Some members of the crowd could be seen trying to hold others back as the rampage continued. Many—including families with children—tried to flee, panicked.
At least two young men covered in soot reported being roughed up by the police, but they weren't arrested. Rivers of poured-out alcohol, broken glass and trash made navigating the streets of the downtown a treacherous task.
And then the violence spread.
Bright orange flames were seen shooting nearly 10 metres into the air as bystanders tossed firecrackers, setting off intermittent barrages of staccato explosions.
The Bay became a target, with windows smashed to allow looters to get to the expensive Coach and Burberry purses. Merchandise went flying into the street. Women rampaged through the main floor makeup department, tossing each other products and squealing in delight.
Another fire erupted nearby in an area littered with abandoned Canucks memorabilia and hand-lettered signs expressing support for the team.
The violence appeared to start when fans set fire to a stuffed bear decorated to symbolize the Bruins. Others sang a drunken tune as they danced on an overturned vehicle.
Another upturned vehicle was visible nearby as flames erupted from the exploding car, prompting bystanders to duck down in alarm. Fans who were trying simply to get out of the danger zone found their visibility reduced to zero by the thick black smoke.
Police in riot gear attempted to cordon the violence, but ambulances also appeared to be having trouble getting inside the zone to help the wounded.
The combination of police tear gas, pepper spray and smoke from the fires was choking.
Bold troublemakers hurled garbage and bottles at police officers, who deflected the debris with riot shields. Protesters who rushed the police line were quickly subdued with blows from a truncheon.
Some protesters held what looked like pipes or hockey sticks over their heads as they jeered at officers. Newspaper boxes were wrenched off the sidewalk and hurled through store windows. Portable toilets were tipped as the stifling black smoke spread through the city's core.
Some seemed to revel in the rampage, recording the vandalism on cellphones and video cameras. A few congratulated those who tried to attack police, while others erupted with cheers every time something was damaged.
At one point, police were using flash-bangs—grenades that are designed to distract and disorient, rather than injure—to try to break up the mob.
McGuinness said those responsible for the damage had an average age of 22 or 23 and were in the downtown specifically to wreak mayhem, not to watch hockey.
"They've embarrassed our city and taken away that pride that we had."
For two weeks, the city hosted thousands of fans in areas set aside with gigantic screens for watching the game as the Canucks progressed through the playoff ranks.

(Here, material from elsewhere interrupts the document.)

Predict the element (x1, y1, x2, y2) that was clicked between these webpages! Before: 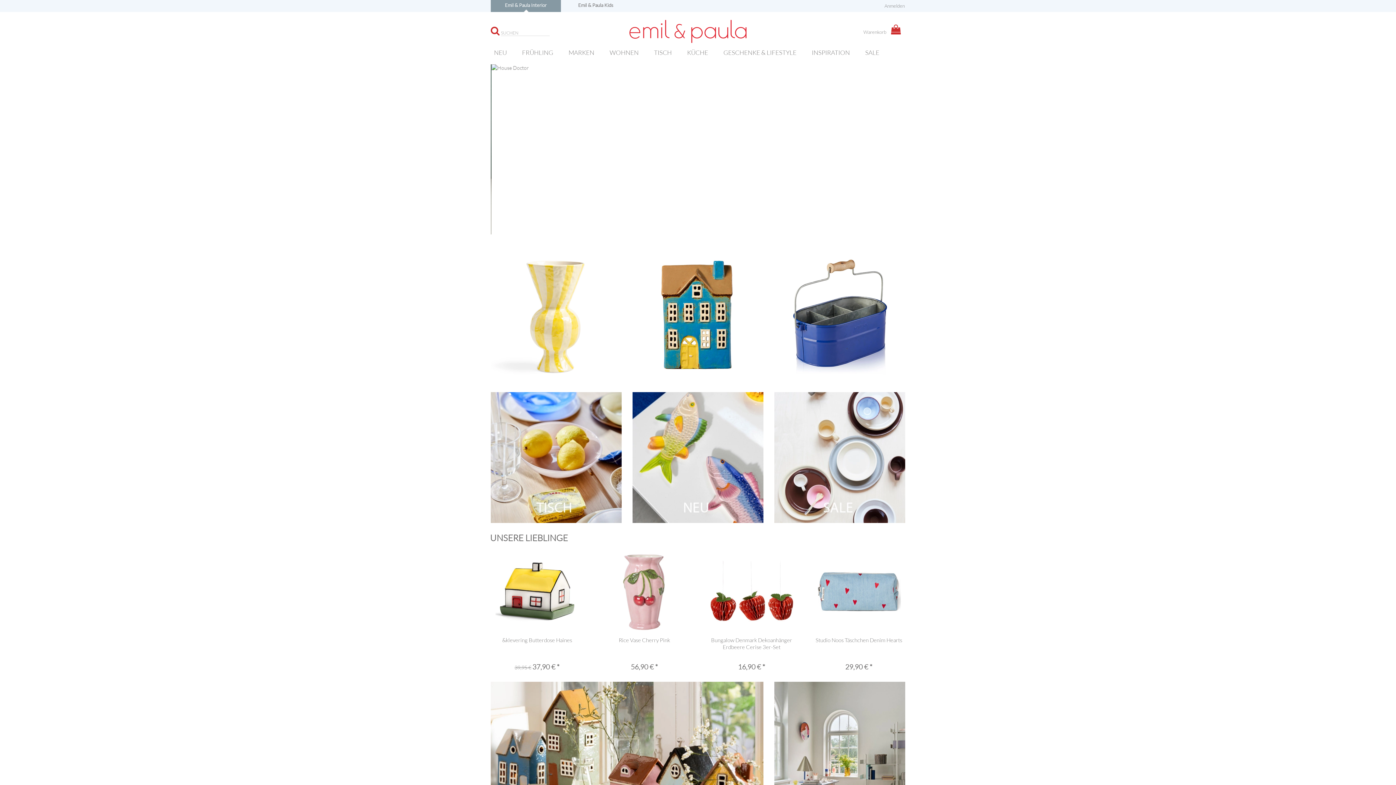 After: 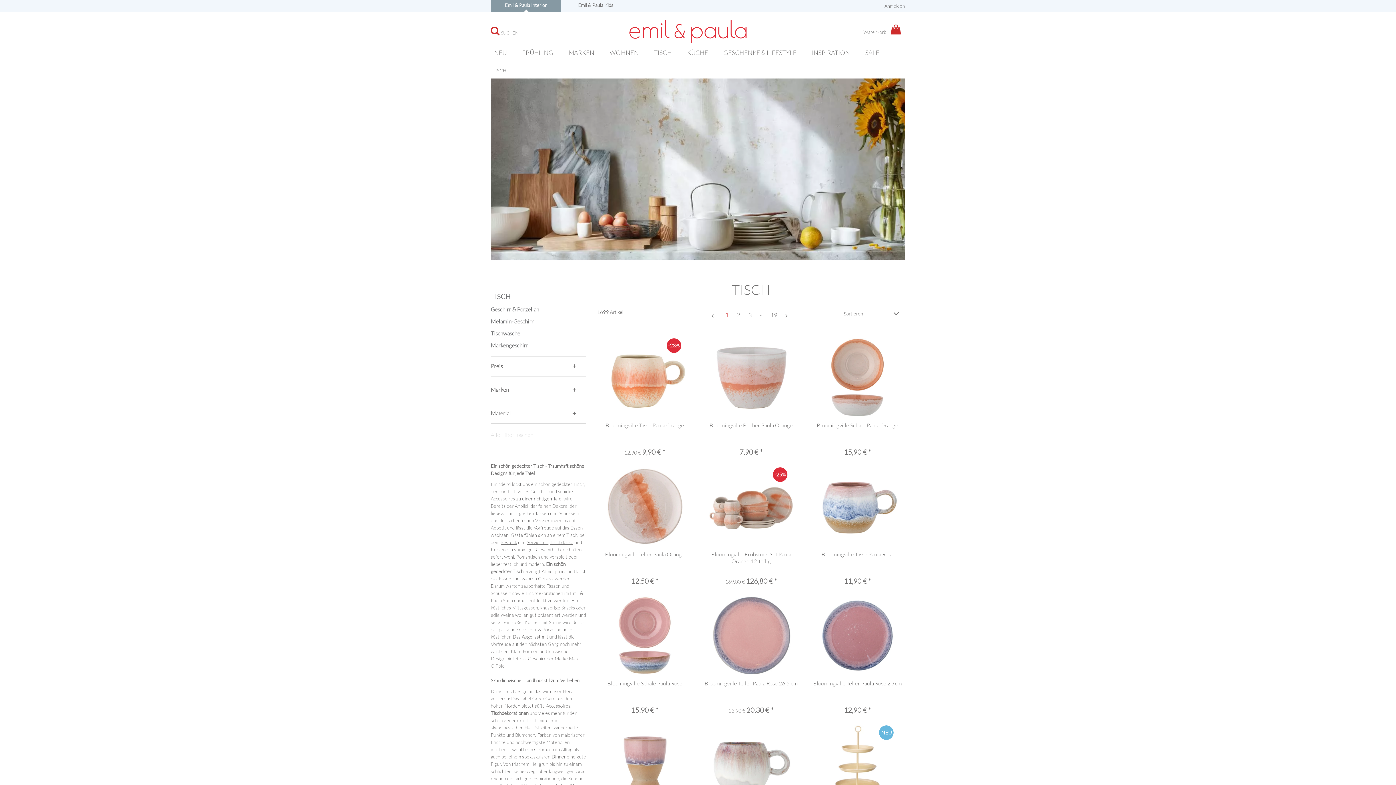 Action: label: TISCH bbox: (654, 47, 687, 60)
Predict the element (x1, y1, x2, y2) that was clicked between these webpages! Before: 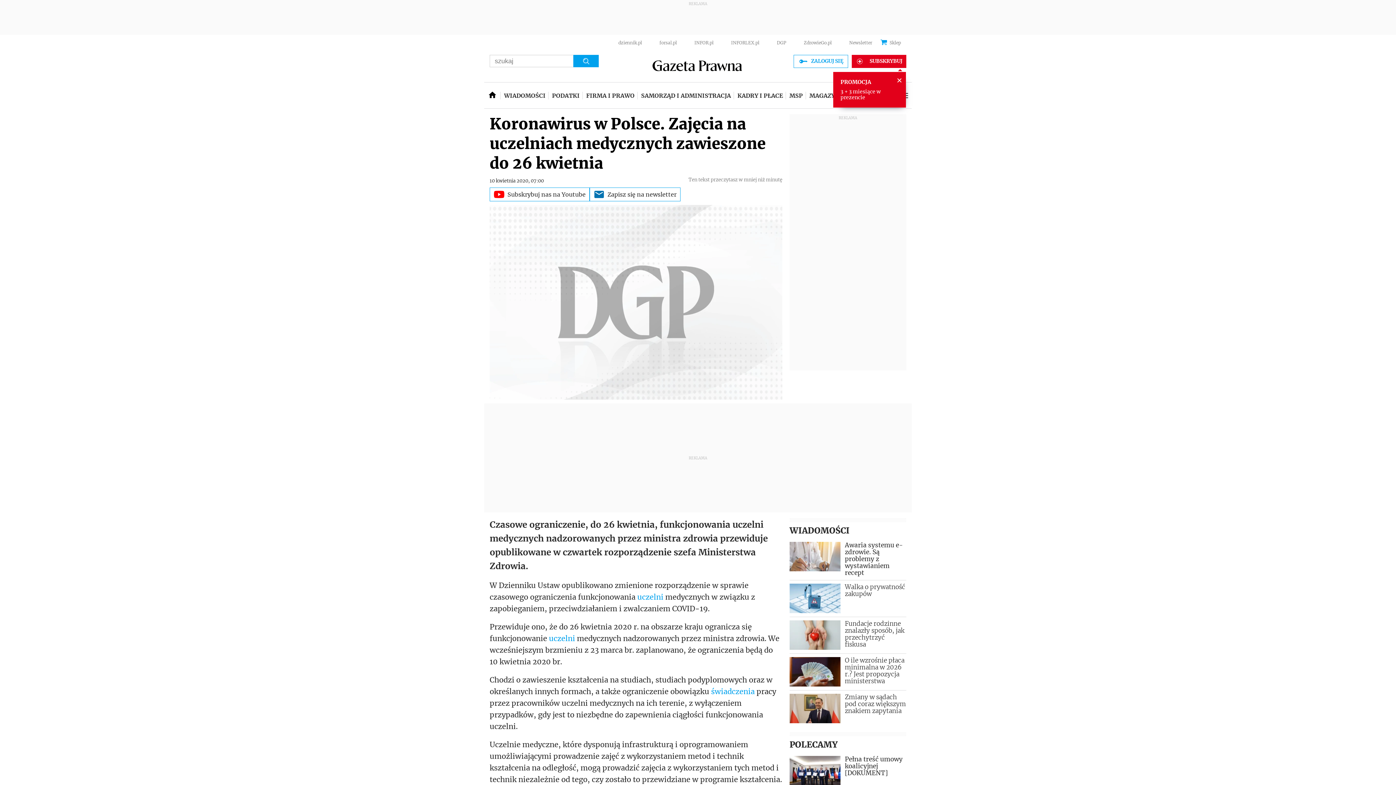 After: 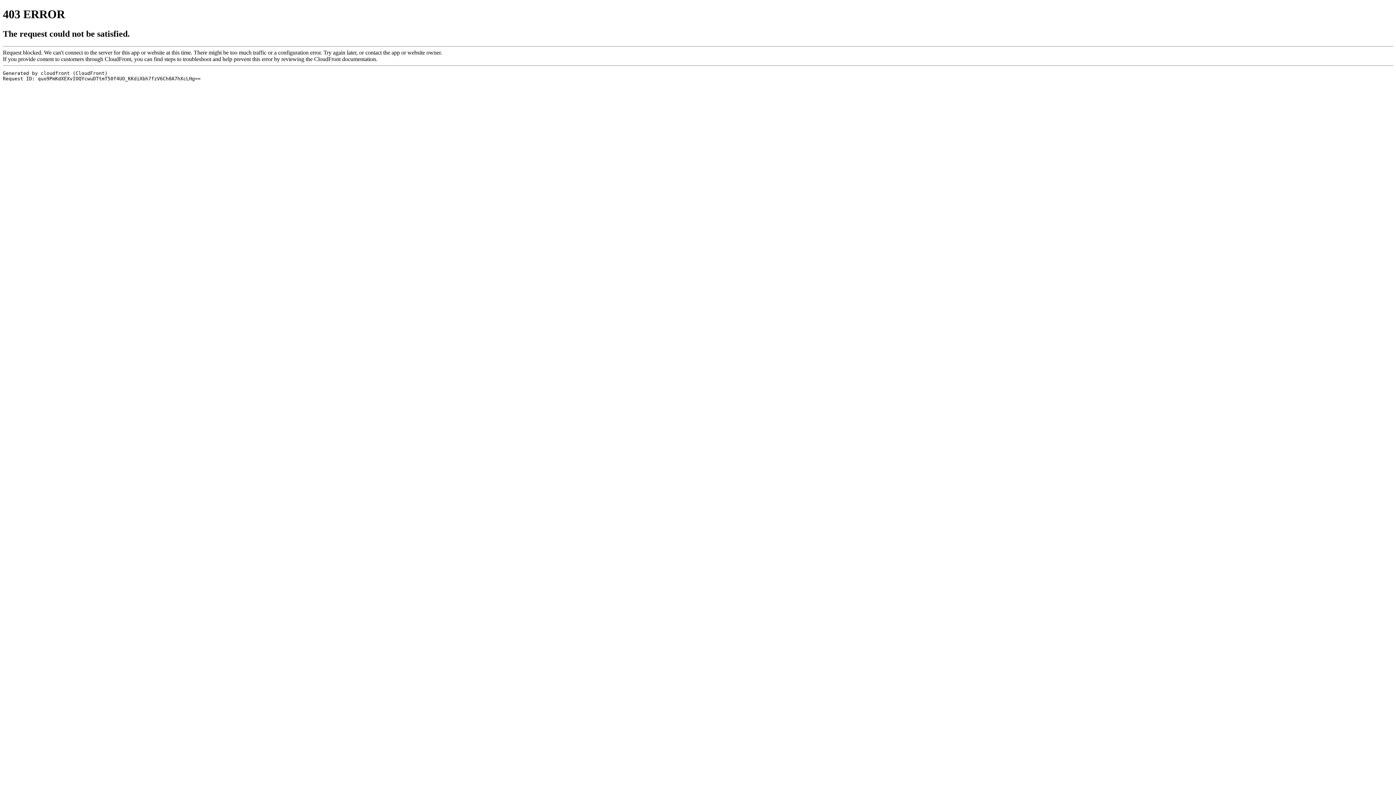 Action: label: Pełna treść umowy koalicyjnej [DOKUMENT] bbox: (789, 756, 906, 785)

Police officers high-fived passersby and spectators were well-behaved, win or lose.
Game 7, however, was different.
McGuinness said police aren't blaming alcohol consumption—there were more pour-outs during the last game Friday night.
But she also bristled at the notion that the force's so-called meet-and-greet strategy was misguided.
"I would completely disagree that there is complacency," she said. "We are very aware in a crowd situation that things can change. We watch for those flashpoints in a crowd."
She urged people to go home, but even that was hampered by bus routes that were cut off.
"We will have to sit down and evaluate exactly what happened here," McGuinness said.
"It's going to be a black mark for a very, very long time."